Con il varo a livello europeo di un regolamento sull’intelligenza artificiale e, per iniziativa del Governo, di una legge sul medesimo tema, si soddisfa l’incessante domanda di regolazione che l’erompere dei sistemi di Intelligenza artificiale ha fatto sorgere nel dibattito pubblico. Una spinta mossa in gran parte dalla carica simbolica del termine, che prospetta il rischio del sopravvento della macchina sull’uomo e il sacrificio di valori etici e giuridici fondanti la società civile. Un approccio che però non aiuta alla razionale valutazione dei vantaggi che questi sistemi tecnologici avanzati possono portare ed a contenere la regolazione nella misura sufficiente a governarne i rischi effettivi, senza ostacolarne l’impiego. Si deve inoltre considerare che di fronte a sviluppi tecnologici di queste dimensioni, che investono l’intero pianeta a grande velocità, la pretesa di affidarne l’orientamento al rispetto di valori e principi a normative molto dettagliate e rigide e comunque applicate localmente, appare abbastanza velleitaria.

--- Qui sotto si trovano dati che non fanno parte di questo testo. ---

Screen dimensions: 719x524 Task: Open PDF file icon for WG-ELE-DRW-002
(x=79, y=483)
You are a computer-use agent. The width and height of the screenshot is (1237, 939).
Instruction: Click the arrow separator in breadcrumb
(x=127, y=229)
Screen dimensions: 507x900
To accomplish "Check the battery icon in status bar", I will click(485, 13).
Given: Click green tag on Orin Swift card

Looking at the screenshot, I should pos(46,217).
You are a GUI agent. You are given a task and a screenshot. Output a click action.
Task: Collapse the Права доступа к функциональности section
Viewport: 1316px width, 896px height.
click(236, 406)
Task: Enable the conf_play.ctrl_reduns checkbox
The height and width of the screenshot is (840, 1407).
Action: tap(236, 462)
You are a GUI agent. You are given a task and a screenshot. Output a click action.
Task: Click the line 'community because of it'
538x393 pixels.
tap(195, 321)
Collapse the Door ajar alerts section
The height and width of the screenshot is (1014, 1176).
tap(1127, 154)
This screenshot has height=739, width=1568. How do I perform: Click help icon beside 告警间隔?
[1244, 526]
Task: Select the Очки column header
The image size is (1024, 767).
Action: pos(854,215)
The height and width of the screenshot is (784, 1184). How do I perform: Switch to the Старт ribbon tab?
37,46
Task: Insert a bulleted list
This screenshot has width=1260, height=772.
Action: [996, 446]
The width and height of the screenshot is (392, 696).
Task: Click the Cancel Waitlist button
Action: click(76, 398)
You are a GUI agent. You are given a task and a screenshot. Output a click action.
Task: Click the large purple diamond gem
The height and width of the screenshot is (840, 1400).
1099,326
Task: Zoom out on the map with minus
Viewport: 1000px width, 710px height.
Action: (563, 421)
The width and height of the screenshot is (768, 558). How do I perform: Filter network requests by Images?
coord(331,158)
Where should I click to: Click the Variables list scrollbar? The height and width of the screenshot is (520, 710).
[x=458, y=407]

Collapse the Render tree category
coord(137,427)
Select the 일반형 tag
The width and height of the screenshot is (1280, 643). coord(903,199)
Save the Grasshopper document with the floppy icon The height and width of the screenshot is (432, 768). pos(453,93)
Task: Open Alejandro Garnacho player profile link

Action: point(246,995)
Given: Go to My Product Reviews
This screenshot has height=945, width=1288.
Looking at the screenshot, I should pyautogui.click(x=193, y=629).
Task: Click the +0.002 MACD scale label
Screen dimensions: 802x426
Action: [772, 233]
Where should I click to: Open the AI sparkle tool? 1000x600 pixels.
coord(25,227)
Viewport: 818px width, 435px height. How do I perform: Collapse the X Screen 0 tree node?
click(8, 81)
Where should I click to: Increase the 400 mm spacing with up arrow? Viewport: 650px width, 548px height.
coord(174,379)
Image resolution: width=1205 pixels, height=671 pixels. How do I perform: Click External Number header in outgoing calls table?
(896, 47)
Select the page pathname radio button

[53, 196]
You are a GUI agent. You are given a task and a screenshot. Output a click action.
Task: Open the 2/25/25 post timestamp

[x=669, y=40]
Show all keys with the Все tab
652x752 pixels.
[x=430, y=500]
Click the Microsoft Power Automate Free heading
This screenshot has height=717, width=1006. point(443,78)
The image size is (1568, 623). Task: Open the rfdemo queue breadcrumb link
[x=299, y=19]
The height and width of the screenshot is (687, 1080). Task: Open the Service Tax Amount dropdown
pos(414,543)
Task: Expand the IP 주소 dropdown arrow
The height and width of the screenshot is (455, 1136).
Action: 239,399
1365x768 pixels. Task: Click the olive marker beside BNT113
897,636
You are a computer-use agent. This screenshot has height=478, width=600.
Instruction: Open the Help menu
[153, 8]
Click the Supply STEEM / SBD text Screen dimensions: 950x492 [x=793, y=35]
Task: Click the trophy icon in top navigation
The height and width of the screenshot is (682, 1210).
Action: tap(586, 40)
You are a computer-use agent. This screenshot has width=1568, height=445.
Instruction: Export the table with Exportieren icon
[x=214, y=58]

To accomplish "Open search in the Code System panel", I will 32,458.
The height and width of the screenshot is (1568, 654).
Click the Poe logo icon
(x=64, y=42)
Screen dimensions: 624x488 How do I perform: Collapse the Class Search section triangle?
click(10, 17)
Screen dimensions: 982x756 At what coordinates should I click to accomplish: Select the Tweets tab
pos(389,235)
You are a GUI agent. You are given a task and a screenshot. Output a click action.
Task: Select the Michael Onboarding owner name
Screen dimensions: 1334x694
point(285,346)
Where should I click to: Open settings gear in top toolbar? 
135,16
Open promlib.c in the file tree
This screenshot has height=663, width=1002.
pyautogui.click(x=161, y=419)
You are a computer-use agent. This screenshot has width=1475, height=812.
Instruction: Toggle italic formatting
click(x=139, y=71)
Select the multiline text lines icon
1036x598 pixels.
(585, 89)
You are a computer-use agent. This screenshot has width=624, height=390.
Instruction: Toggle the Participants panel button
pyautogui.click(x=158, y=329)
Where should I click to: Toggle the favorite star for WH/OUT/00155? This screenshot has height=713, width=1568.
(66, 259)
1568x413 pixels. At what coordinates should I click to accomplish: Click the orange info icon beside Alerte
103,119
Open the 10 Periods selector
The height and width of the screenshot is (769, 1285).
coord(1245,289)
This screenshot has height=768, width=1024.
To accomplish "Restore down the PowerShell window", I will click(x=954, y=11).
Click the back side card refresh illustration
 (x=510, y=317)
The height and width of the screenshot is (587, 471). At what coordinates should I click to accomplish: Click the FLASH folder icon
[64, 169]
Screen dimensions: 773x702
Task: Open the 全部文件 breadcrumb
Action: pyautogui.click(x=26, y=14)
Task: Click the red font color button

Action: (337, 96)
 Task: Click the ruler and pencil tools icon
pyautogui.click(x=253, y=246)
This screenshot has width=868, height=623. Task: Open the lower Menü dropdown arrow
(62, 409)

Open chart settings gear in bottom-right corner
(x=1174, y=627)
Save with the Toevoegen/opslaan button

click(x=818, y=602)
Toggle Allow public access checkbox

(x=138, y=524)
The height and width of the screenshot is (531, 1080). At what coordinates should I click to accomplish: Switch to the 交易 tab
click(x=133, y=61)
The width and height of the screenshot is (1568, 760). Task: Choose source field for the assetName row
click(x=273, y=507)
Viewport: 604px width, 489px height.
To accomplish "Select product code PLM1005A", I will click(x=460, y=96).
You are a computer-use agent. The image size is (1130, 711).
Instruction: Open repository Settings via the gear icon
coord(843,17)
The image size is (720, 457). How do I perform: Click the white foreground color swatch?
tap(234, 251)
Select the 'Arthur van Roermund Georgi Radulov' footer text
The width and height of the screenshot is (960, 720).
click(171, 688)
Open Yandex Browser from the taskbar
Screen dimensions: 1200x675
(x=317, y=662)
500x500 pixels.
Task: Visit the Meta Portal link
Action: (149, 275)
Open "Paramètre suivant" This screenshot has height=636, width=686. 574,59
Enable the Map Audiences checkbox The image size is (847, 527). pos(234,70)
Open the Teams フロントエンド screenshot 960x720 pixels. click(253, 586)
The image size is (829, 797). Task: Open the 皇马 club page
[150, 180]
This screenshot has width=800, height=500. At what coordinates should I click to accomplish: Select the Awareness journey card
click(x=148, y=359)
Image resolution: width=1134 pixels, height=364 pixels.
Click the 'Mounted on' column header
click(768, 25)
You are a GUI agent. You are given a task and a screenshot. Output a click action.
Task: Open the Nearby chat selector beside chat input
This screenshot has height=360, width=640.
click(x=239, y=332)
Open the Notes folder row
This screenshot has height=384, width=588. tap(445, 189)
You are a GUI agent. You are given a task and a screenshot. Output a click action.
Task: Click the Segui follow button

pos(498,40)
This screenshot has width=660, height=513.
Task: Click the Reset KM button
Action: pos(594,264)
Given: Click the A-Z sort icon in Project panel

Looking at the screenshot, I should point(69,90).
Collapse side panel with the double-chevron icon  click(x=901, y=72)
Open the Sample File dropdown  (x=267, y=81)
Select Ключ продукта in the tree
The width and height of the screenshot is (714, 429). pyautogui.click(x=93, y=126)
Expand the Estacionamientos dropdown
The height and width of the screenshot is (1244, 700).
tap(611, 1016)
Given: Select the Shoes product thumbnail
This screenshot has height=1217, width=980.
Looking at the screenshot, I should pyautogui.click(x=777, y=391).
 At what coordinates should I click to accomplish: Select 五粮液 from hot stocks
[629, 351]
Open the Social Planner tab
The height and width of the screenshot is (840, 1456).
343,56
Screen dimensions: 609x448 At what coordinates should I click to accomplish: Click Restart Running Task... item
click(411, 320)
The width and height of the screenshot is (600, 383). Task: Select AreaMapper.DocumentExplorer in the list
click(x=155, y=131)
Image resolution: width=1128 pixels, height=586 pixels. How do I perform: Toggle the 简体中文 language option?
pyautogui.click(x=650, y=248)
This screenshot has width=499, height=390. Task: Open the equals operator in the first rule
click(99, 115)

Si può provare allora a ragionare di una strategia delle istituzioni pubbliche per l’Ai che non metta in campo solo la loro capacità regolatoria, ma anche il ruolo che possono svolgere come attori economici, ricordando che l’articolo 41 della Costituzione prevede la possibilità di orientare a fini sociali l’attività economica sia pubblica che privata. Pensare a sistemi di intelligenza artificiale promossi e finanziati dallo Stato e dagli enti pubblici, progettati fin dall’origine nel rispetto dei diritti e delle libertà dei cittadini e posti al loro principale servizio, può essere la strada giusta per non lasciare il campo libero ai grandi poteri digitali privati e per avere, finalmente, la leva giusta per quella grande incompiuta che è la riforma della pubblica amministrazione italiana. Se poi si considera che la bontà e affidabilità dei sistemi di Ai dipende grandemente dalla quantità e qualità dei dati che vengono impiegati per il loro addestramento, come non vedere che è proprio il settore pubblico il maggior detentore di una molteplicità di basi di dati ufficiali, attendibili e continuamente aggiornate che attengono ad ogni settore dell’economia e della società e che nessun altro operatore privato può mettere in campo.
Si tratta però di un patrimonio informativo statico, frammentato in banche dati ancora poco integrate e che attende quella completa valorizzazione che l’innesto di sistemi pubblici di Ai, appositamente progettati, potrebbe finalmente realizzare.
Concepire e sviluppare l’Ai come servizio pubblico non vuol certo dire escludere i privati da questo che è anche un mercato. I dati pubblici già da tempo sono resi disponibili per il riutilizzo commerciale, secondo la specifica disciplina comunitaria recepita in Italia.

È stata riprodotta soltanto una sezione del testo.